▶ **REQUIRED ACTION**: Every entry below is to be retyped exactly as it stands.

(Dataset entries)
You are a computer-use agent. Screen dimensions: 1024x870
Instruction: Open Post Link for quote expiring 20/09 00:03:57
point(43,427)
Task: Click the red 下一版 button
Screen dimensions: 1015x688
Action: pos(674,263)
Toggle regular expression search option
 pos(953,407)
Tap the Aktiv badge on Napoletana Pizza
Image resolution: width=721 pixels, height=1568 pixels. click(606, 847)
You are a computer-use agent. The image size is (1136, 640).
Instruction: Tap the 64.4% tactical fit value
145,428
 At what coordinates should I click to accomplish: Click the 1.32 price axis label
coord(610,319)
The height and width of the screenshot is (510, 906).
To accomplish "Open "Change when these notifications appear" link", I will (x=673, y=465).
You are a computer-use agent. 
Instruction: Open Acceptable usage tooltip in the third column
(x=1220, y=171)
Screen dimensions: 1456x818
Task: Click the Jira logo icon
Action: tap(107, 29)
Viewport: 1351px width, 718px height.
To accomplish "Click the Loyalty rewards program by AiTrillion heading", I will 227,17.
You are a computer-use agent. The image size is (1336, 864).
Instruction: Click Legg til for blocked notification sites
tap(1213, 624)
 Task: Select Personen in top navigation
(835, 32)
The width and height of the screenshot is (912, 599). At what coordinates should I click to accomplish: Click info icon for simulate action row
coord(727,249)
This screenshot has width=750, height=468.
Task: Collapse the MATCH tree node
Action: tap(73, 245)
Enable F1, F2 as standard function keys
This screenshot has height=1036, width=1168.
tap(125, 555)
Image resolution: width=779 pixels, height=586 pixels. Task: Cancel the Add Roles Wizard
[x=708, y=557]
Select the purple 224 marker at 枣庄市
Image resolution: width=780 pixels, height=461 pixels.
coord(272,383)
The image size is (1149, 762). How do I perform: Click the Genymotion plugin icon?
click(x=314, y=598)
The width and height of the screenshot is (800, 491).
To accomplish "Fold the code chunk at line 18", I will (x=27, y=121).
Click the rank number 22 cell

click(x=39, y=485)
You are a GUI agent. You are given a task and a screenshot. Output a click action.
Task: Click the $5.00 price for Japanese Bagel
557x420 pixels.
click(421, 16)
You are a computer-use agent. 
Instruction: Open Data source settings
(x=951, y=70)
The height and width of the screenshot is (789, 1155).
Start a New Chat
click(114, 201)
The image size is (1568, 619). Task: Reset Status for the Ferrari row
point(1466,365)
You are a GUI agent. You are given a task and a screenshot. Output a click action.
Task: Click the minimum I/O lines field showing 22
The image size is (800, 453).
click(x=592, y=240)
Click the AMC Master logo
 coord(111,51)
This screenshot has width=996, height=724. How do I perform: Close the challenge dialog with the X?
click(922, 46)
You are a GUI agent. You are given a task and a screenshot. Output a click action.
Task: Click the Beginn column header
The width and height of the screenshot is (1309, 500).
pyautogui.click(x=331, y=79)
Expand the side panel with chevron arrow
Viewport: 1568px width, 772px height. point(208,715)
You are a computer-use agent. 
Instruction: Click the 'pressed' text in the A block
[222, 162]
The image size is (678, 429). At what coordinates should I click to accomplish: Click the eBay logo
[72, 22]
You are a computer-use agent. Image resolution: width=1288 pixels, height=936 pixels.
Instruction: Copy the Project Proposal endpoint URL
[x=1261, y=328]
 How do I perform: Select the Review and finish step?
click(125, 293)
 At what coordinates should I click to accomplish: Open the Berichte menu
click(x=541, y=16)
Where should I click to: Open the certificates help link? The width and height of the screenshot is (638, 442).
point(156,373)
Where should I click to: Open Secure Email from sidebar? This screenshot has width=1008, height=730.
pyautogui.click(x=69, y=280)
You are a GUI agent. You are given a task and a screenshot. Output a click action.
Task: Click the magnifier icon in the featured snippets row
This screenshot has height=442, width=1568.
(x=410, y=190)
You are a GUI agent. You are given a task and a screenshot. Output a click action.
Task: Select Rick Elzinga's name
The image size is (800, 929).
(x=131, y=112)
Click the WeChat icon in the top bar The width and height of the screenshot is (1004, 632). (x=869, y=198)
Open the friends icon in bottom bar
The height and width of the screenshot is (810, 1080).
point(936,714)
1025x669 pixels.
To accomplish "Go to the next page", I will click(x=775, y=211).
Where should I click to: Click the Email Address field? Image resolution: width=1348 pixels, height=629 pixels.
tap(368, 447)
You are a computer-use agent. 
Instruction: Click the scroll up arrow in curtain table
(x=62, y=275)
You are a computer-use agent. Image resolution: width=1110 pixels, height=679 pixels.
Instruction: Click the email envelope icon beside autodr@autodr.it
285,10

▶ **RESULT**:
You are a computer-use agent. Screen dimensions: 1024x870
Instruction: Open Post Link for quote expiring 20/09 00:03:57
point(43,427)
Task: Click the red 下一版 button
Screen dimensions: 1015x688
Action: pos(674,263)
Toggle regular expression search option
 pos(953,407)
Tap the Aktiv badge on Napoletana Pizza
Image resolution: width=721 pixels, height=1568 pixels. click(606, 847)
You are a computer-use agent. The image size is (1136, 640).
Instruction: Tap the 64.4% tactical fit value
145,428
 At what coordinates should I click to accomplish: Click the 1.32 price axis label
coord(610,319)
The height and width of the screenshot is (510, 906).
To accomplish "Open "Change when these notifications appear" link", I will (x=673, y=465).
You are a computer-use agent. 
Instruction: Open Acceptable usage tooltip in the third column
(x=1220, y=171)
Screen dimensions: 1456x818
Task: Click the Jira logo icon
Action: tap(107, 29)
Viewport: 1351px width, 718px height.
To accomplish "Click the Loyalty rewards program by AiTrillion heading", I will 227,17.
You are a computer-use agent. The image size is (1336, 864).
Instruction: Click Legg til for blocked notification sites
tap(1213, 624)
 Task: Select Personen in top navigation
(835, 32)
The width and height of the screenshot is (912, 599). At what coordinates should I click to accomplish: Click info icon for simulate action row
coord(727,249)
This screenshot has width=750, height=468.
Task: Collapse the MATCH tree node
Action: tap(73, 245)
Enable F1, F2 as standard function keys
This screenshot has height=1036, width=1168.
tap(125, 555)
Image resolution: width=779 pixels, height=586 pixels. Task: Cancel the Add Roles Wizard
[x=708, y=557]
Select the purple 224 marker at 枣庄市
Image resolution: width=780 pixels, height=461 pixels.
coord(272,383)
The image size is (1149, 762). How do I perform: Click the Genymotion plugin icon?
click(x=314, y=598)
The width and height of the screenshot is (800, 491).
To accomplish "Fold the code chunk at line 18", I will (x=27, y=121).
Click the rank number 22 cell

click(x=39, y=485)
You are a GUI agent. You are given a task and a screenshot. Output a click action.
Task: Click the $5.00 price for Japanese Bagel
557x420 pixels.
click(421, 16)
You are a computer-use agent. 
Instruction: Open Data source settings
(x=951, y=70)
The height and width of the screenshot is (789, 1155).
Start a New Chat
click(114, 201)
The image size is (1568, 619). Task: Reset Status for the Ferrari row
point(1466,365)
You are a GUI agent. You are given a task and a screenshot. Output a click action.
Task: Click the minimum I/O lines field showing 22
The image size is (800, 453).
click(x=592, y=240)
Click the AMC Master logo
 coord(111,51)
This screenshot has width=996, height=724. How do I perform: Close the challenge dialog with the X?
click(922, 46)
You are a GUI agent. You are given a task and a screenshot. Output a click action.
Task: Click the Beginn column header
The width and height of the screenshot is (1309, 500).
pyautogui.click(x=331, y=79)
Expand the side panel with chevron arrow
Viewport: 1568px width, 772px height. point(208,715)
You are a computer-use agent. 
Instruction: Click the 'pressed' text in the A block
[222, 162]
The image size is (678, 429). At what coordinates should I click to accomplish: Click the eBay logo
[72, 22]
You are a computer-use agent. Image resolution: width=1288 pixels, height=936 pixels.
Instruction: Copy the Project Proposal endpoint URL
[x=1261, y=328]
 How do I perform: Select the Review and finish step?
click(125, 293)
 At what coordinates should I click to accomplish: Open the Berichte menu
click(x=541, y=16)
Where should I click to: Open the certificates help link? The width and height of the screenshot is (638, 442).
point(156,373)
Where should I click to: Open Secure Email from sidebar? This screenshot has width=1008, height=730.
pyautogui.click(x=69, y=280)
You are a GUI agent. You are given a task and a screenshot. Output a click action.
Task: Click the magnifier icon in the featured snippets row
This screenshot has height=442, width=1568.
(x=410, y=190)
You are a GUI agent. You are given a task and a screenshot. Output a click action.
Task: Select Rick Elzinga's name
The image size is (800, 929).
(x=131, y=112)
Click the WeChat icon in the top bar The width and height of the screenshot is (1004, 632). (x=869, y=198)
Open the friends icon in bottom bar
The height and width of the screenshot is (810, 1080).
point(936,714)
1025x669 pixels.
To accomplish "Go to the next page", I will click(x=775, y=211).
Where should I click to: Click the Email Address field? Image resolution: width=1348 pixels, height=629 pixels.
tap(368, 447)
You are a computer-use agent. 
Instruction: Click the scroll up arrow in curtain table
(x=62, y=275)
You are a computer-use agent. Image resolution: width=1110 pixels, height=679 pixels.
Instruction: Click the email envelope icon beside autodr@autodr.it
285,10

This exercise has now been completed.